What you need to do:
Every line in the entries where "computer" is found should be copied.

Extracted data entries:
# # # #

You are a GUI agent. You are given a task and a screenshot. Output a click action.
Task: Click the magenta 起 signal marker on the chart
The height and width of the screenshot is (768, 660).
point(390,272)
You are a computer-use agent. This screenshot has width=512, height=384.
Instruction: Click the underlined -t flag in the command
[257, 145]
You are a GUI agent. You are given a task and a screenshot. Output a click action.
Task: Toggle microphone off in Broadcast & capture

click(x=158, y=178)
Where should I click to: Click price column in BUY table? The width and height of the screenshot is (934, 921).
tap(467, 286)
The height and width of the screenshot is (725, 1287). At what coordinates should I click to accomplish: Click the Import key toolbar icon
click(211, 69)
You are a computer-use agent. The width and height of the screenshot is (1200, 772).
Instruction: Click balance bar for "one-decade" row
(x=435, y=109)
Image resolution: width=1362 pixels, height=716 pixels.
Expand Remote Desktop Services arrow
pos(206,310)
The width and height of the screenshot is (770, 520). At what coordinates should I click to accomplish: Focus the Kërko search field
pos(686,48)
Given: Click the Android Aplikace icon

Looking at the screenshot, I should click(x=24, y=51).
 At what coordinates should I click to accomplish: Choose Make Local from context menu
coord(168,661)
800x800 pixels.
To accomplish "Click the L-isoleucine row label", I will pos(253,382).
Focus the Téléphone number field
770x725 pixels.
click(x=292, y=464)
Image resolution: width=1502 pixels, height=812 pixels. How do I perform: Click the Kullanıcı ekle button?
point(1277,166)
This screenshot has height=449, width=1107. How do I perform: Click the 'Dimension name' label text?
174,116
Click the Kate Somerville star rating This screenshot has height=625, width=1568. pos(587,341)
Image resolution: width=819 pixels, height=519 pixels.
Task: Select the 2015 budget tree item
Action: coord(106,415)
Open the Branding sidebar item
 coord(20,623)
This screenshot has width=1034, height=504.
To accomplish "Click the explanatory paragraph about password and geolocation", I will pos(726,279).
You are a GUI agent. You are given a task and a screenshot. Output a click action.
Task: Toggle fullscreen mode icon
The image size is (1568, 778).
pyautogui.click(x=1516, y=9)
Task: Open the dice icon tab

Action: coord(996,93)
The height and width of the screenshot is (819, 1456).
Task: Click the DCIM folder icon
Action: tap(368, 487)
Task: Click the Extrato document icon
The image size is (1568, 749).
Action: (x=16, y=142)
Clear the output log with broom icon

# # # #

Written solution:
You are a computer-use agent. This screenshot has width=512, height=384.
You are a computer-use agent. The width and height of the screenshot is (1200, 772).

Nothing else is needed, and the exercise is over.